Influenced by Le Corbusier and Aalto, Sheppard Robson partner whose designs for housing and award-winning universities helped shape much of Britain’s post war architecture
Gordon Taylor, who died in March this year, was a member of the second generation of partners at Sheppard Robson whose foundation in 1938 goes back to the last years of the modern movement. Gordon shared in the production of a formidable output of architectural work. Driven by the force of nature that was Sir Richard Sheppard, they shared with other similar sized firms of that time the responsibility of shaping much of Britain’s post-war architecture.
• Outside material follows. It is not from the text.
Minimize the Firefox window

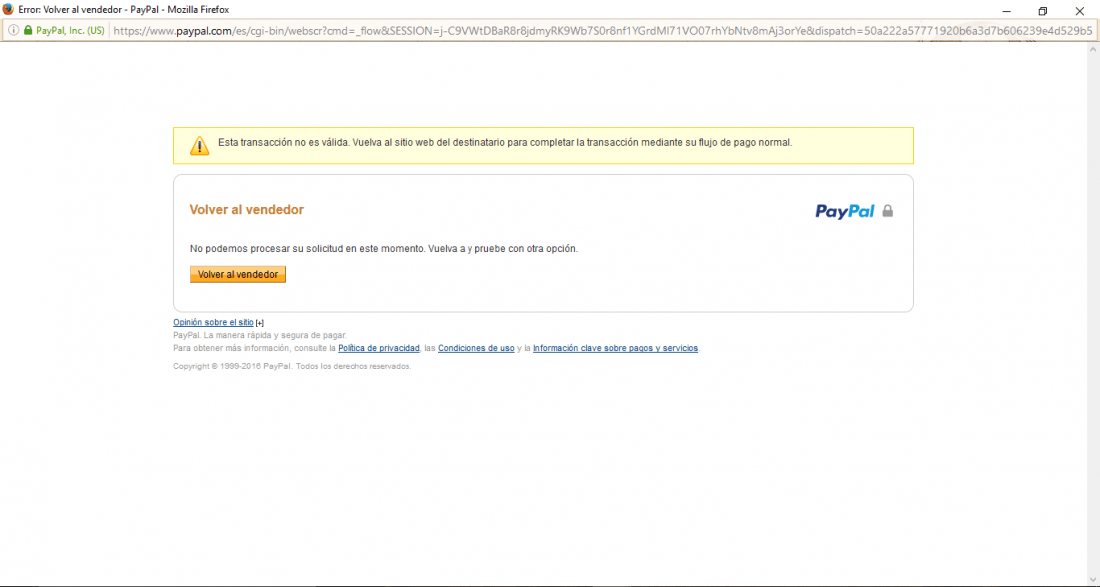1007,11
Gordon’s body of award winning educational work was influenced by his early exposure to Alvar Aalto and Le Corbusier. His residential housing schemes and designs for the houses he built for his family in Harpenden also embody his understanding of light and his talent for sensitive planting and landscaping. They pay homage to Frank Lloyd Wright and Gordon’s own Miesian approach to merging house and garden.
War interrupted Gordon’s early student studies at Leicester School of Architecture and in 1942 he enlisted with The King’s Own Sappers and Miners, finding himself in Libya and India building bridges and docksides in Tobruk and Roorkee. It was an experience he enjoyed enormously and which was to influence his life, when he later held a warm friendship with Indian architect Mohan Sharma who worked closely over some 15 years with Le Corbusier on Chandigarh. By 1947 Gordon was studying at the University of Delft having won a British Council Scholarship. Dutch culture and lifelong friendships flavoured his work and associations throughout his life.
Finally able to complete his RIBA finals in 1949, he joined Richard Sheppard, Geoffrey Robson and Jean Shufflebottom (founding architect partner with her husband Sheppard) in 1950. This was the year he married Barbara Newick, a young fashion designer, and by the time he was made an associate in 1954 they were already living with a young family in the first house he designed in Harpenden. In 1960 Gordon was made a partner, and the new decade was the beginning for the practice of a hugely creative time in the field of educational buildings.
When in 1959 the practice won the competition for Churchill College Cambridge, its reputation soared. Gordon’s own career was also reaching a zenith. Throughout the 60s he was responsible for the masterplanning and design of many educational schemes including Manchester University, City University London and Loughborough University. Internationally, his competition successes included schemes for universities in Baghdad and Bahrain, and projects in Libya which demanded a prison design with gallows – drawing criticism for Sheppard Robson from Private Eye for taking on such work.
Between 1961 and 1979 Gordon and the practice won RIBA awards for his Loughborough University Library and administrative building, Manchester Metropolitan University’s All Saints Building, and Abbey Gateway Boys School in St Albans. Such close educational partnerships continued down the years, bringing repeated commissions for the practice in the university and schools sector.
In 1981 Gordon’s successful competition schemes included Merck, Sharp and Dohme Research Laboratories in Harlow and the masterplan for the Arabian Gulf University in Bahrain. Nearer to home was his design for Campus West theatre and amenity centre in Welwyn Garden City, which is still thriving today.
It is Gordon’s warmth, humour and humanity for which he will be lovingly remembered by surviving colleagues, many, many friends, his children Simon, Gillian and Meredith and granddaughter Elizabeth-Daisy.